▶ Supplied entries

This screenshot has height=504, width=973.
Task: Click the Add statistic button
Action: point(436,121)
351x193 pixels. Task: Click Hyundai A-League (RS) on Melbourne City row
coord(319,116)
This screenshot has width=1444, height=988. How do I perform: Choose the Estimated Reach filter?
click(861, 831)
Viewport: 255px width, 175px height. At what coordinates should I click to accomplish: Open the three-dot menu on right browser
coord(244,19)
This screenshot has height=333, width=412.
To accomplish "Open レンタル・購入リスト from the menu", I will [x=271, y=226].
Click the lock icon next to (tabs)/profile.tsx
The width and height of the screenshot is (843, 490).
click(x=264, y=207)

---

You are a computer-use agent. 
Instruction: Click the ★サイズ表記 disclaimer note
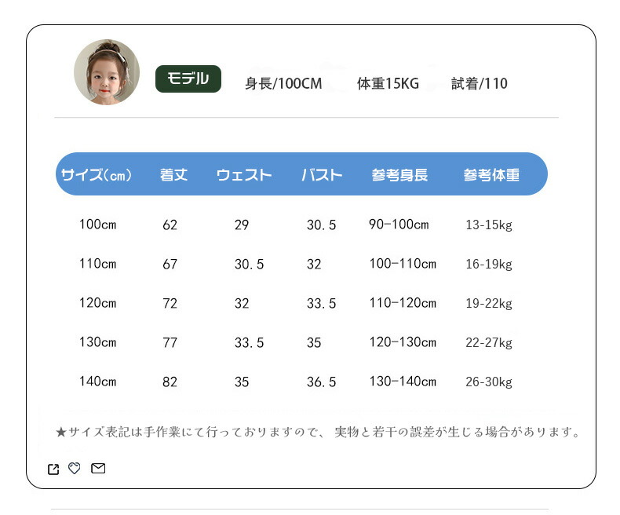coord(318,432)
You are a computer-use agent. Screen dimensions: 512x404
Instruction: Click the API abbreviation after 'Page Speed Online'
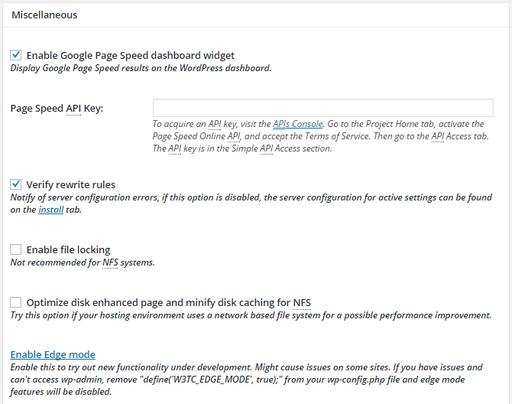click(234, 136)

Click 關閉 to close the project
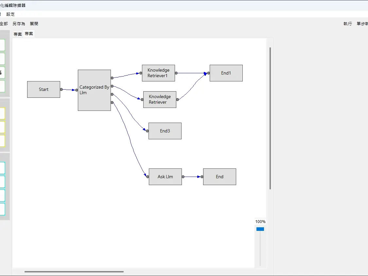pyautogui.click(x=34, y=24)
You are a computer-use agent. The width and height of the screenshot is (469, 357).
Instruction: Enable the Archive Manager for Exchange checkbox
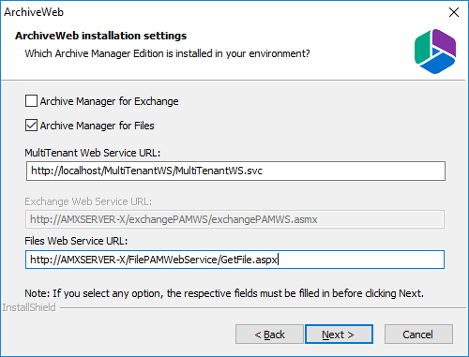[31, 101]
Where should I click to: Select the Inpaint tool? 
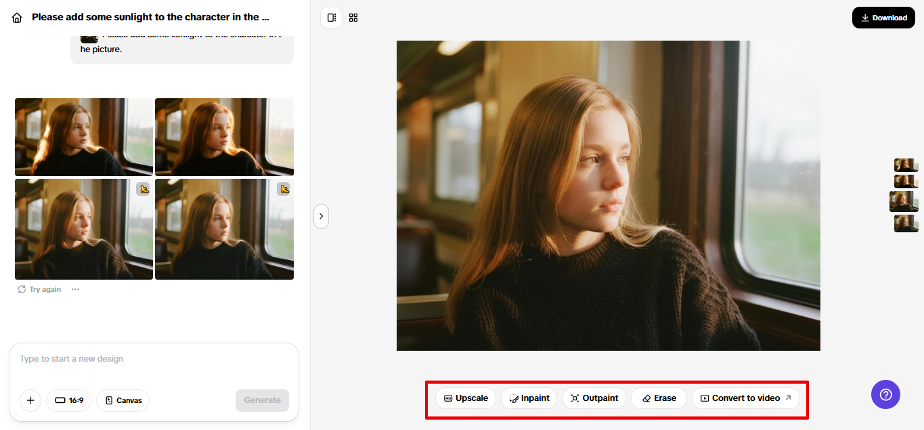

* * *

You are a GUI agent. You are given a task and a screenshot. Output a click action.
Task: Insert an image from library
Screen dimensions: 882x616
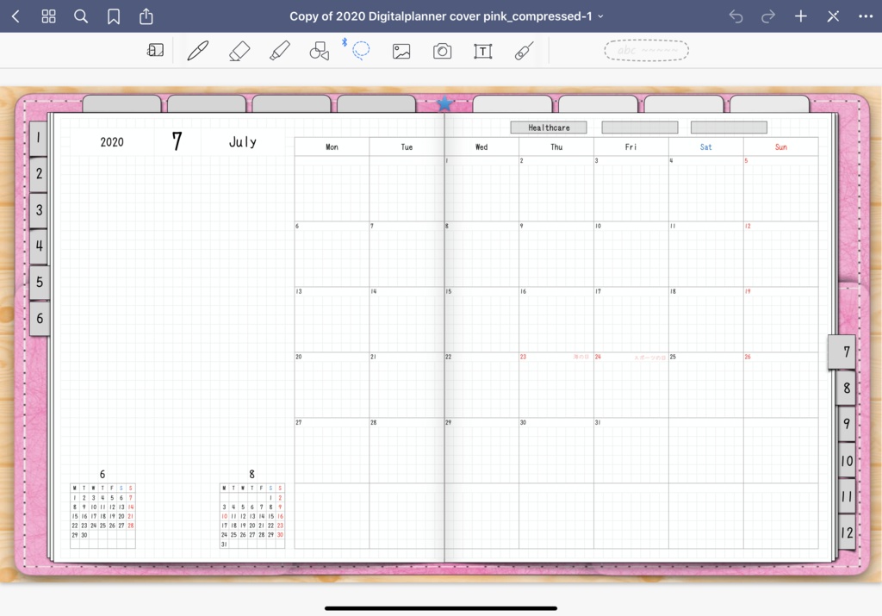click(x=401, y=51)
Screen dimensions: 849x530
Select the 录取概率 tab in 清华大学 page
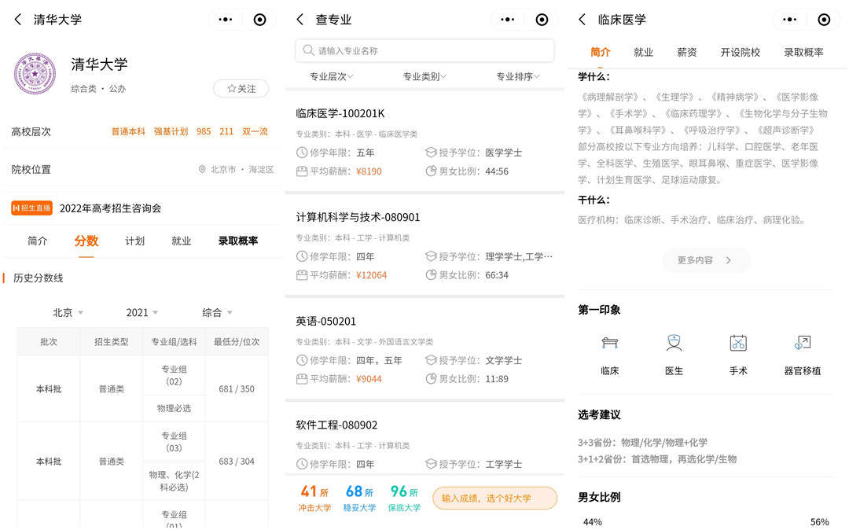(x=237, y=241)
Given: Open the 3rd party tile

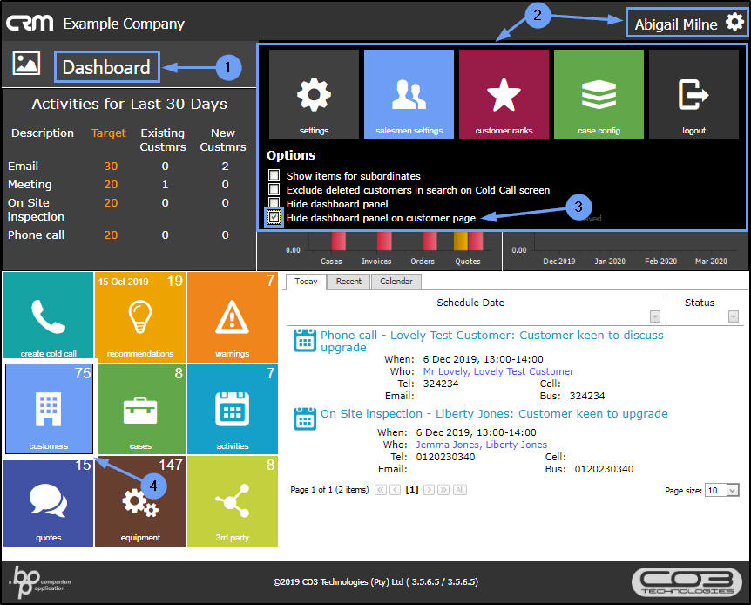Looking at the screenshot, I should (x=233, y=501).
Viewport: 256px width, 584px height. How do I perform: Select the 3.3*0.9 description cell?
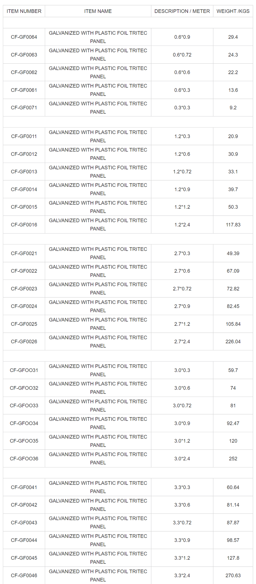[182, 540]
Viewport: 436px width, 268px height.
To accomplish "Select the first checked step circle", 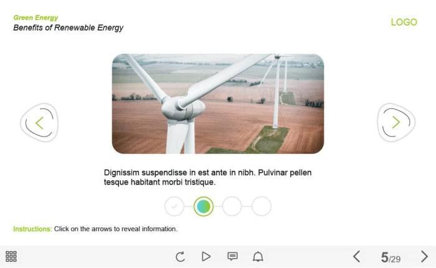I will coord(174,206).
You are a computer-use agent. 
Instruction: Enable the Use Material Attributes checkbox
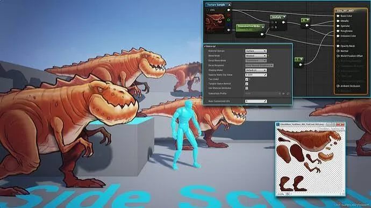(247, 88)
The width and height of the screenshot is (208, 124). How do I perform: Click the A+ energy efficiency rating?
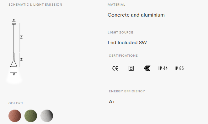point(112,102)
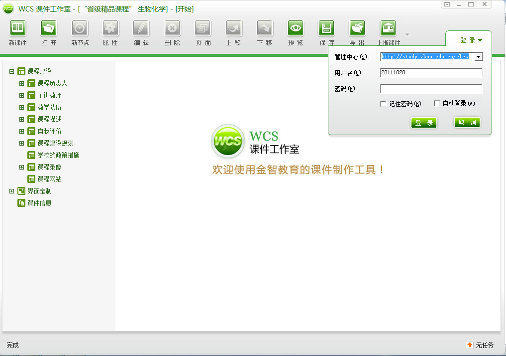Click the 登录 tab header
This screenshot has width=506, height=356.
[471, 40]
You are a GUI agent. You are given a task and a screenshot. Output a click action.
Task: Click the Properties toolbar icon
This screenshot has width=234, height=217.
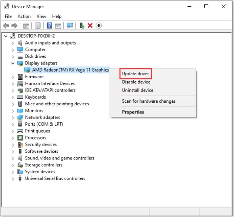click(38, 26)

▶ Task objective
For each line of the material that contains "computer", return a copy.

▶ Exercise result
You are a computer-use agent. 
You are a computer-use agent. Screen dimensions: 512x404
You are a computer-use agent. The width and height of the screenshot is (469, 357).
You are a computer-use agent. 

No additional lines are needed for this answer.